If you want to support that, be my guest. I think that turning the acts loose with whatever mp3 popularity they can get is probably a lot more likely to result in some sort of income for the band. That becomes a question of business, and whether the band can charge much for a gig, can sell CDs out of their kitchen, can print up posters or have T-Shirts made.
At any rate, if you're worrying about artist income or artist rights or artists' welfare, you're worrying about the wrong things. Start figuring out how you can destroy the major labels if you want to do some real good. Things were out of hand even as early as the '80s, but now they are just ridiculous. Don't even support it.
These guys have several million dollars from a round or two of venture capital financing, from forward-looking investors in Silicon Valley and/or San Francisco.
My guess is that they are going to try to get bought out by someone like MP3.com or one of the Big Five (Four with EMI bought-out?) music groups.
The 30 or 50 people who run Napster are in this for the money. Big time.
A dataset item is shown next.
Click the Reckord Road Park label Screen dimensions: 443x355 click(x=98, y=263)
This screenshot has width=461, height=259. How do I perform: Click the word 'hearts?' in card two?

And who can blame them for that?
But lets make sure that the open source servers are fully operational before they decide that they need to strong-arm them into nonexistence. At some point, Napster, will be demanding control over all the client software. They have to do this or its game-over for the next tier of investment opportunity. Its not a matter of if; its a matter of when.
They have already shown that they are _extremely_ sensitive to PR issues. If you want proof, see how they handled the whole Linux napster client fiasco in December. So it will be interesting to see how they respond to such an open threat to any perceived proprietary nature of their technology.
Please moderate this up so people will realize that Napster is a larger company than they would have you believe. Their web site is a ploy to make them look tiny.